1. Field of the Invention
The present invention relates generally to ring lasers and more particularly to ring lasers which may be used as gyroscopes to sense rate of rotation. Most particularly, the invention relates to means in the optical cavity of the laser for isolating a pair of plane-polarized, counter-propagating light waves from each other to reduce the coupling between the light waves.

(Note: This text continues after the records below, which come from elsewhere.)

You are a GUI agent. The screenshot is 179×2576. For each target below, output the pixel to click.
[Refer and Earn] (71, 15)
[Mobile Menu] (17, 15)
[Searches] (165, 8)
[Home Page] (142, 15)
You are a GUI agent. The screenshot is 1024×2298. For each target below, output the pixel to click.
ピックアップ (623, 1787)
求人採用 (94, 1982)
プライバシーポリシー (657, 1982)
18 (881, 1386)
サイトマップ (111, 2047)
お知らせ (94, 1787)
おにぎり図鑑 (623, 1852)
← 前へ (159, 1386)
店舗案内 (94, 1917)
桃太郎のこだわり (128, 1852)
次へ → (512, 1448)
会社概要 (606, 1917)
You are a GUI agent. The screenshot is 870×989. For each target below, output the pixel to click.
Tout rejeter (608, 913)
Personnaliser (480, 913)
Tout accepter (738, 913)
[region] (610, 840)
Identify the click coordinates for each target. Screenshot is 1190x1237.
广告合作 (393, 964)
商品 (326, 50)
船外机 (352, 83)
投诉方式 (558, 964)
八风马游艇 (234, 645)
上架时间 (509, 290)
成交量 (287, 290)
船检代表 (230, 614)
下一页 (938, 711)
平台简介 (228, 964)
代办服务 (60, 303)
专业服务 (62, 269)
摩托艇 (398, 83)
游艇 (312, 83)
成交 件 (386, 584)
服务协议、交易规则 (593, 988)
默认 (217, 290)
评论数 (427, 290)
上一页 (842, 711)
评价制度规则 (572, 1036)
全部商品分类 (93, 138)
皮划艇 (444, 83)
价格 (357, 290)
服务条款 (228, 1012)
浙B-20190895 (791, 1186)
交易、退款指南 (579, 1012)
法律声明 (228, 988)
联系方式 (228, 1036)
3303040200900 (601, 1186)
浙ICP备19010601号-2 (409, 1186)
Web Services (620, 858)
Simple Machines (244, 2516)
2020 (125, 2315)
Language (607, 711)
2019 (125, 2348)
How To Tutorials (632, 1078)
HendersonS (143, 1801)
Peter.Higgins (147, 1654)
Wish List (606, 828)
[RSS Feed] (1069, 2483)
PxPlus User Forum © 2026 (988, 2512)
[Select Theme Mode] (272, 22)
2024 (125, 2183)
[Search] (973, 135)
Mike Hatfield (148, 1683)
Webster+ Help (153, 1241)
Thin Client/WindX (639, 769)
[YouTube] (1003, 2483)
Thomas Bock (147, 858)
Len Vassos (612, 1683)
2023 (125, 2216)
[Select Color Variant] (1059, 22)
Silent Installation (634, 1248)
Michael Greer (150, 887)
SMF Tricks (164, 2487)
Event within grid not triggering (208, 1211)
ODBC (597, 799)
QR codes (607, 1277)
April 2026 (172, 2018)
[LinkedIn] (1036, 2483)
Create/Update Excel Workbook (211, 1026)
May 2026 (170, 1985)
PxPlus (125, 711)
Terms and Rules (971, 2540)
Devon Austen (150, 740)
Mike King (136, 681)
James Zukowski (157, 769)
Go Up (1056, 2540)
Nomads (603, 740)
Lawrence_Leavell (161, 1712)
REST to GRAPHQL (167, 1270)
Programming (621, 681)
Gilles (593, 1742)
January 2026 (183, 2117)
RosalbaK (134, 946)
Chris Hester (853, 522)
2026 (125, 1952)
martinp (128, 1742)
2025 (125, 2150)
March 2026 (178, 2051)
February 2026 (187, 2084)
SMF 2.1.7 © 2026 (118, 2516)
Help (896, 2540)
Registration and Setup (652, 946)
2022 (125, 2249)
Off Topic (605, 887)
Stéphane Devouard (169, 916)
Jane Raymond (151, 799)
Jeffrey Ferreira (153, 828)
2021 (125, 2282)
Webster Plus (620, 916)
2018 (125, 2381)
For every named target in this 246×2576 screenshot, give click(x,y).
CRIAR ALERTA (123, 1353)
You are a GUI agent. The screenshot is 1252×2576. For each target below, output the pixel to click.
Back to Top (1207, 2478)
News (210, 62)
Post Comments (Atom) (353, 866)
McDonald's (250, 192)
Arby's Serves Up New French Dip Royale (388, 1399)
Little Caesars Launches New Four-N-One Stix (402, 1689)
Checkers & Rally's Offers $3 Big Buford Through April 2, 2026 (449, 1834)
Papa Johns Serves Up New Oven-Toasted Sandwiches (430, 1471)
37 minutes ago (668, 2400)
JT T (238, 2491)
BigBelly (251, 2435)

2. Description of the Prior Art
Ring lasers employing electromagnetic waves propagating at optical or near optical frequencies in clockwise and counterclockwise directions about a closed path in a principal plane have been used to sense rates of angular rotation. When this is the case, their function is similar to that of the well-known electromechanical gyro. The rotation of the laser causes a light wave propogating in the direction of rotation to take more time to complete the closed optical path while a light wave propagating in a direction opposite to the direction of rotation takes less times to complete the closed optical path. The increase and decrease in the time required to complete the path corresponds to an increase and decrease, respectively, in the effective length of the closed optical path in the optical cavity for the two light waves.
A basic requirement for sustaining laser oscillation is that the effective closed path length must be an integral number of wavelengths. Consequently, in the presence of rotation, the frequency of each of the counter-propagating light waves must shift to maintain the number of wavelengths in the effective path for each wave an integer. The frequencies of the two waves are then unequal by a difference which is proportional to the rotation rate of the laser.
A problem encountered in the prior art is that the two counter-propagating waves tend to mode lock; that is, for very low differences in the two frequencies, the two waves interfere, or couple, with one another and each assumes a frequency which is identical to the other. This effectively results in a deadband for low angular rates of the gyro. The coupling and consequent mode locking of the two waves is primarily the result of residual backscattering of light from the three or four mirrors which typically define the closed optical path. For example, light from the counterclockwise propagating wave which is backscattered from a corner reflector is ordinarily collinear with the clockwise propagating wave. Similarly, light from the clockwise propagating light wave which is backscattered from a corner reflector, for example, is ordinarily collinear with the counterclockwise propagating wave. Under these conditions, the tendency for mode locking is strongest.
For a description of an improved laser mirror having a reduced tendency to cause backscattering, see U.S. Pat. No. 4,101,707 issued July 18, 1978, to the inventor herein and assigned to Rockwell International Corporation, the assignee herein.
In order to overcome the nonlinearity resulting from mode locking, various means have been employed to bias the laser so as to maintain a frequency difference in excess of that at which mode locking can occur. Laser gyros known to the art commonly employ mechanical rotation or Faraday effect bias to separate the frequencies of counter-propagating laser waves sufficiently to prevent mode locking between the waves, particulary at low rotation rates. Periodic reversal of the bias is employed to minimize sensitivity to bias fluctuations and to provide partial cancellation of mode pulling and backscatter errors. The mechanical bias technique is undesirable from the standpoint of employing moving parts sensitive to the stresses of high acceleration. The Faraday bias method appears more desirable in this respect, but suffers from sensitivity to external magnetic fields and to possible bias reversal asymmetry.